Noutro passo, que considero também significativo, João Ermida elucida-nos: "Aquilo de que me apercebo é que, no mundo de hoje dos negócios, a verdade foi perdendo interesse. É mais importante fazer promessas que nunca serão cumpridas do que tentar vender a realidade dura em que se vive. Este facto leva a que empregados sejam postos em situações de total insegurança no seu trabalho, devido aos enormes objectivos que lhes são impostos, os quais só por sorte serão cumpridos."

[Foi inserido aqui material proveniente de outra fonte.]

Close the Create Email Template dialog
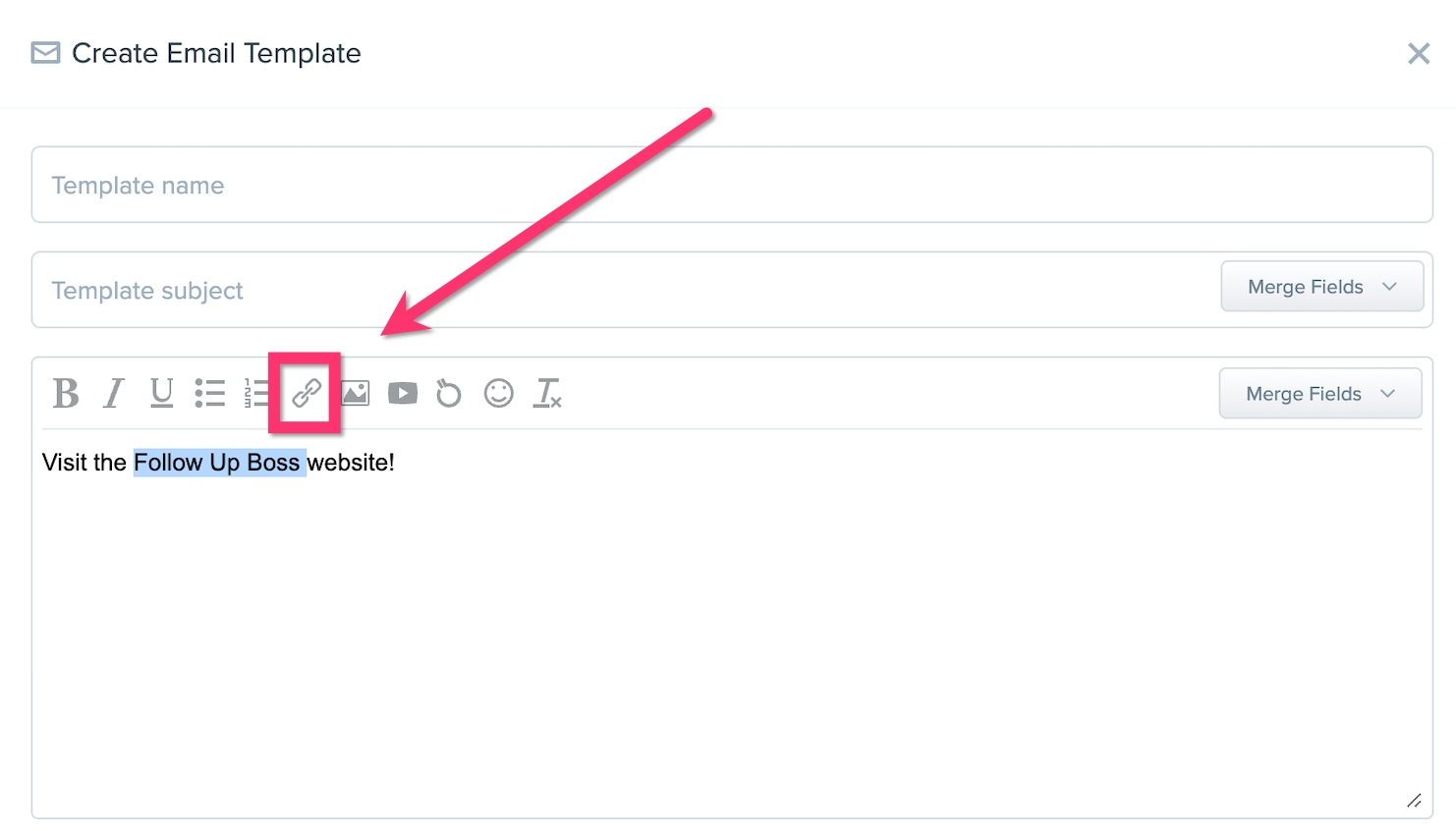This screenshot has height=831, width=1456. click(x=1419, y=53)
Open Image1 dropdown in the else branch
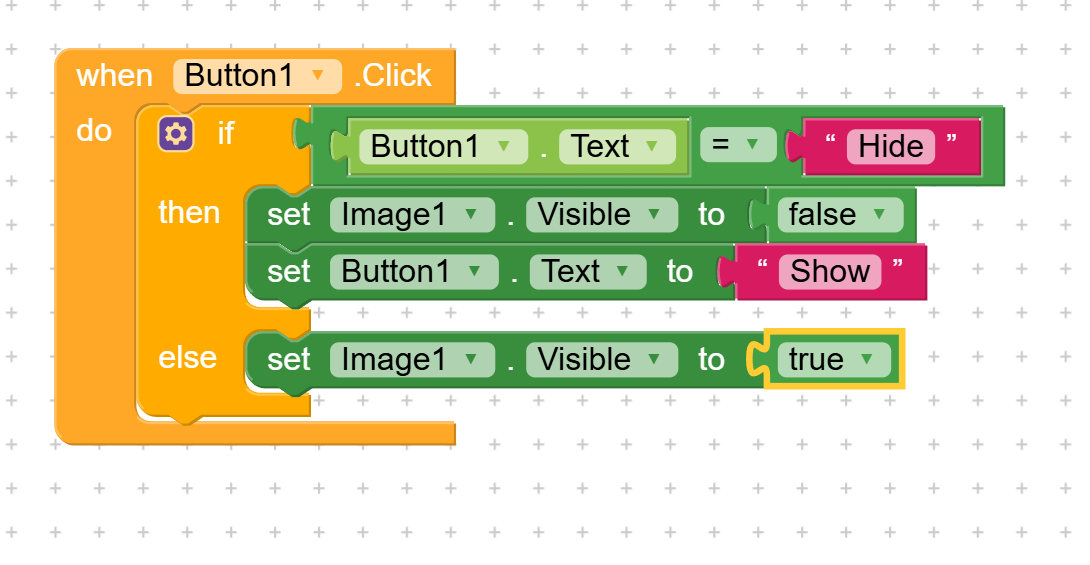1090x565 pixels. click(x=411, y=359)
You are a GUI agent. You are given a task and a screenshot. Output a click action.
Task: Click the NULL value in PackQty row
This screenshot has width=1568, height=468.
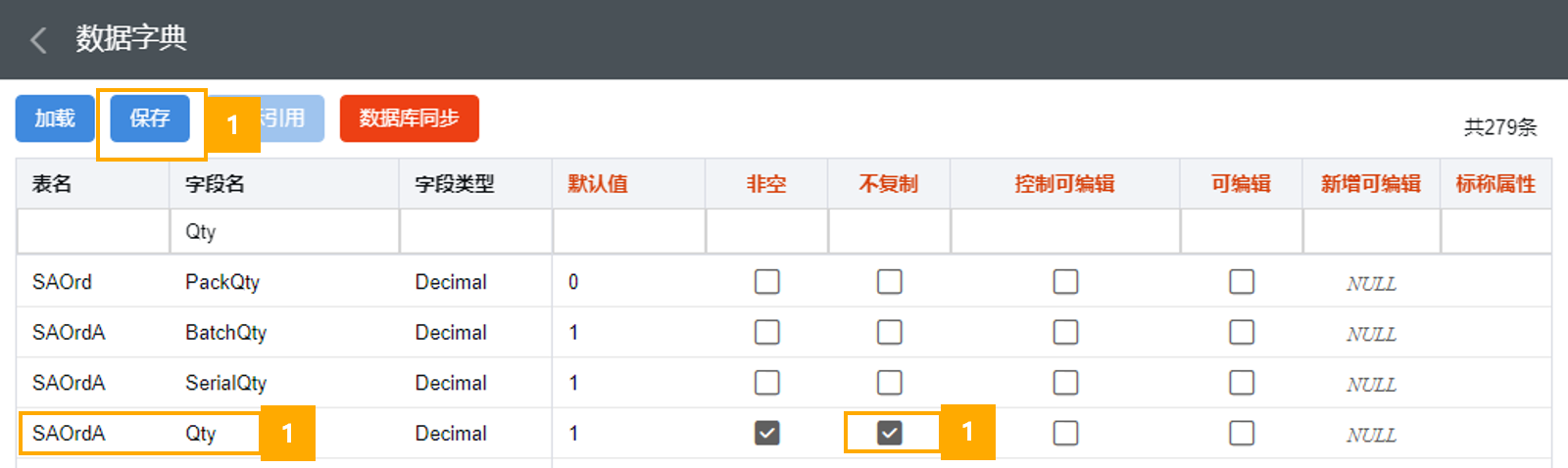pyautogui.click(x=1371, y=284)
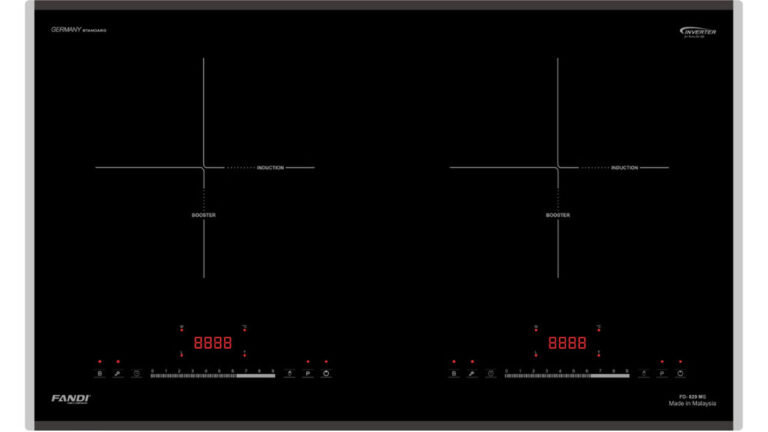Click the Inverter logo at top right
This screenshot has width=768, height=432.
(699, 32)
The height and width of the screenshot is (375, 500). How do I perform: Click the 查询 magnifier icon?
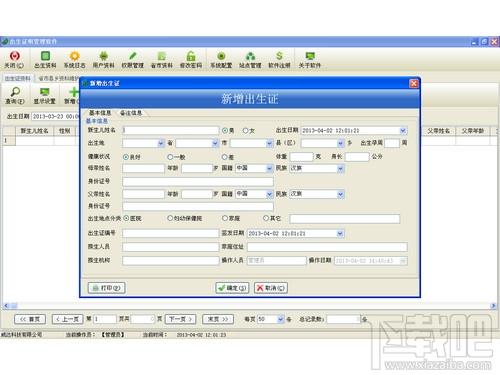coord(15,95)
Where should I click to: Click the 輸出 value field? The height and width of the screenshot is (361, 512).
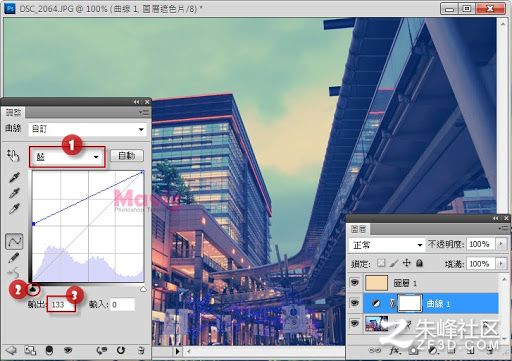[61, 304]
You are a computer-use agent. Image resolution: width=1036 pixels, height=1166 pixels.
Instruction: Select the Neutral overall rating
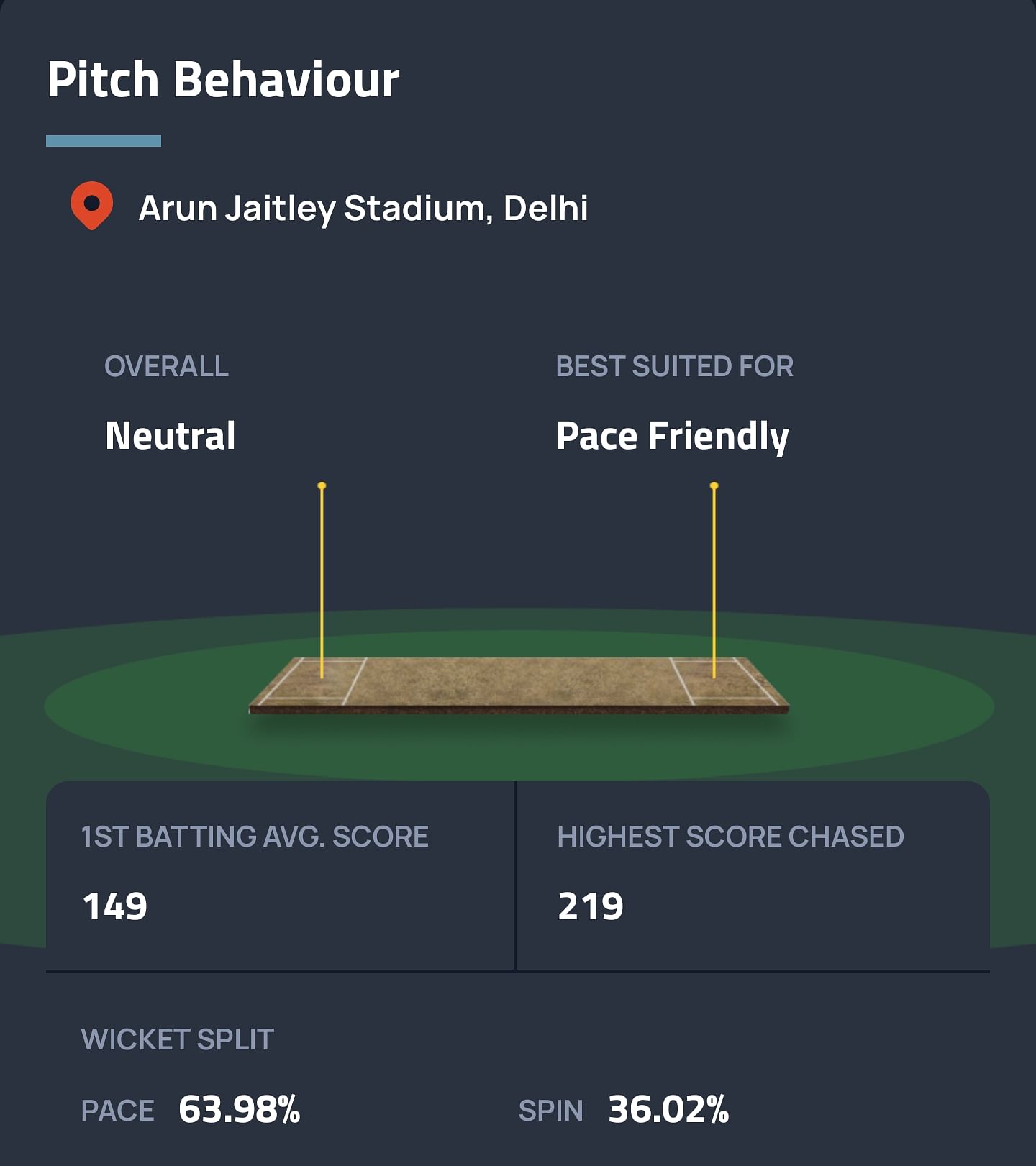tap(171, 436)
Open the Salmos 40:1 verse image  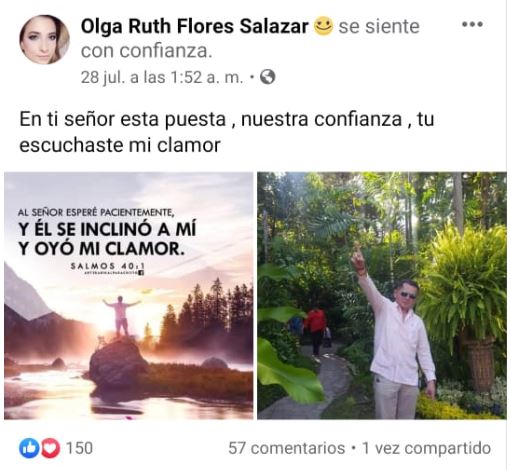coord(129,295)
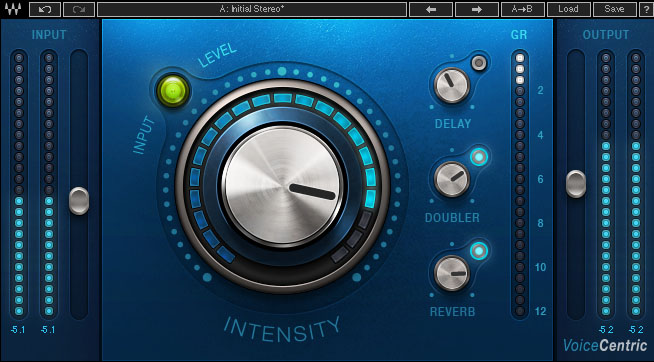
Task: Go to previous preset arrow
Action: [x=431, y=9]
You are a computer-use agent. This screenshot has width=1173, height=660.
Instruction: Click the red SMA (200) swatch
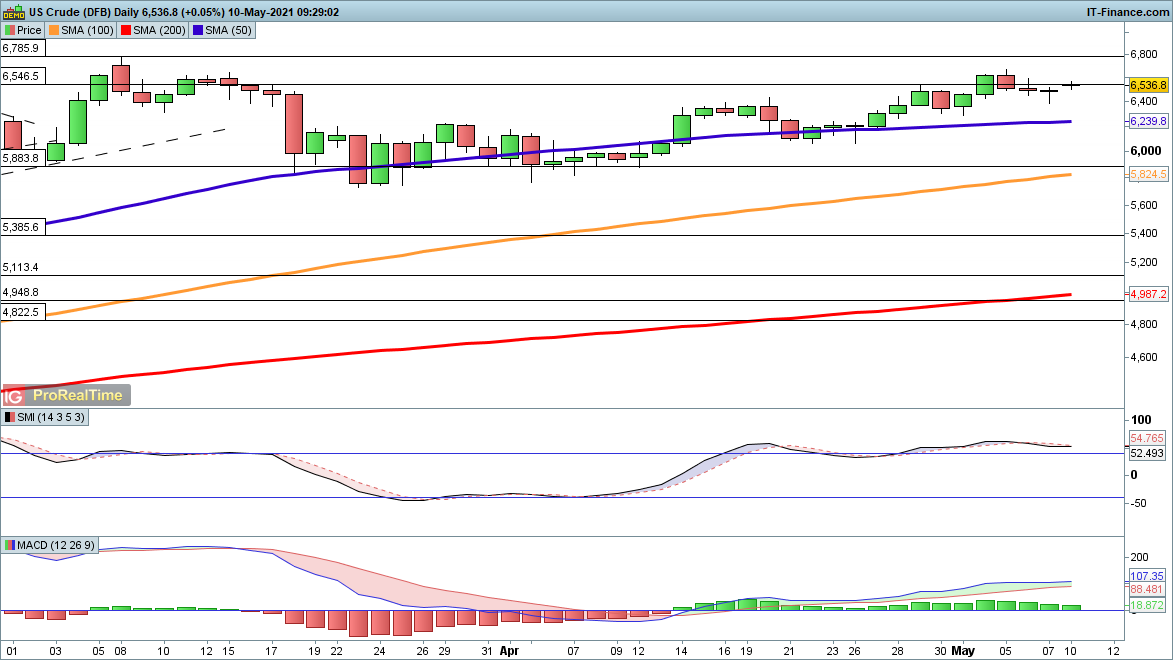pyautogui.click(x=127, y=30)
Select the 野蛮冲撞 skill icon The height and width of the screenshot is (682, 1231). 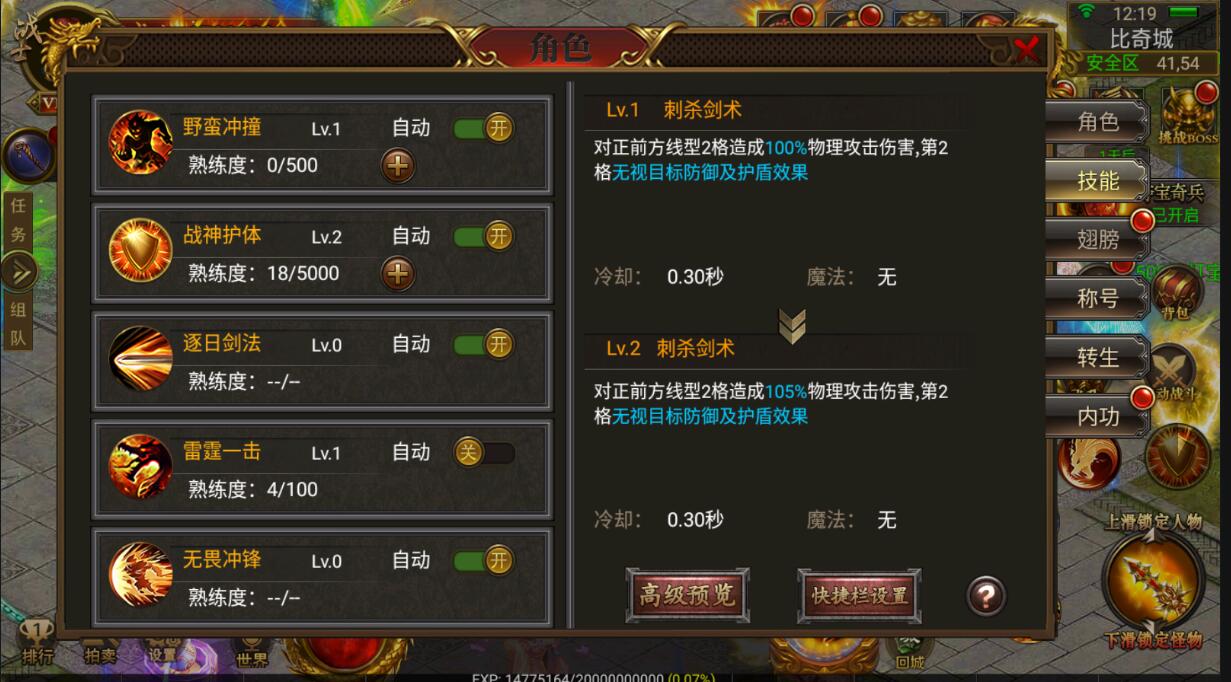[141, 142]
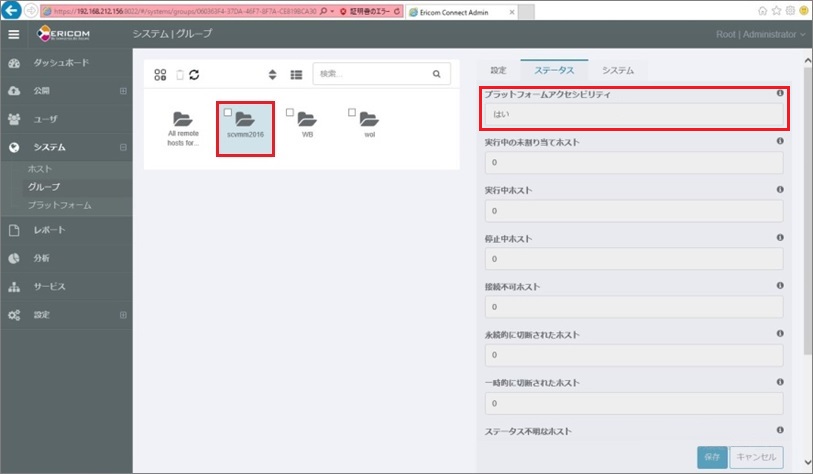Open the Root Administrator user dropdown
The height and width of the screenshot is (474, 813).
tap(760, 34)
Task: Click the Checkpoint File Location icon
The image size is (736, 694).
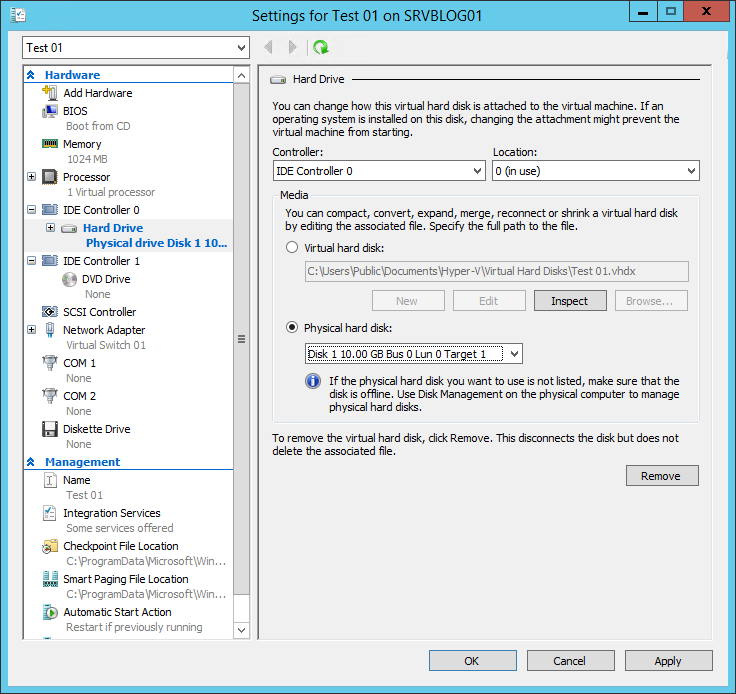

Peço desculpa pela extensão das citações, mas sei que elas dizem mais do que aquilo que eu, felizmente sem esta experiência, poderia alguma vez descrever. Flexibilidade no trabalho e adaptabilidade a novas funções são dois conceitos muito comuns na gestão dos dias de hoje. Eles destroem equipas de trabalho como se isso fosse insignificante para os trabalhadores. Estes sentem-se obrigados pelas circunstâncias a entrar em concorrência com os seus colegas para evitar um despedimento que pode chegar a qualquer hora. Um ambiente inquisitorial é propício a denúncias pouco leais da parte de colegas. É o salve-se quem puder, "a corrosão do carácter", como Richard Sennet lhe chamou. O trabalhador não sabe geralmente quais são os verdadeiros objectivos da empresa em que labora, embora de antemão compreenda que o aumento dos lucros é o objectivo número um. Sabe também que é controlado nas suas pausas de trabalho e admoestado – ou alvo de delação – se eventualmente as excede por necessidade de descanso cerebral. Sabe também que existe no ar um clima de medo, de ausência de solidariedade, de humilhação. Sabe que a sua liberdade desapareceu. A auto-estima de que os livros teoricamente falam esvaiu-se também. Se ele sente que é a sua própria identidade que está em jogo, que apego pode ter à vida?
Apercebemo-nos de que muitos gestores de topo esqueceram a maior parte dos valores da sua cultura. Semelhantemente à maneira como vêem capitais serem aplicados de forma quase esclavagista em países asiáticos como a China, a Índia, o Paquistão e a Indonésia, pretendem impor na Europa sistemas que são por demais aviltantes para quem há muito deixou a selva para viver na urbe. Estamos a voltar a tempos e práticas que se julgavam mortas, enterradas pelo tempo e para sempre ultrapassadas pela civilização. Que tudo isto seja aceite sem grandes movimentos de revolta é também claramente um sinal dos tempos.
Os ricos devem tratar dos pobres, para que não sejam os pobres a tratar dos ricos.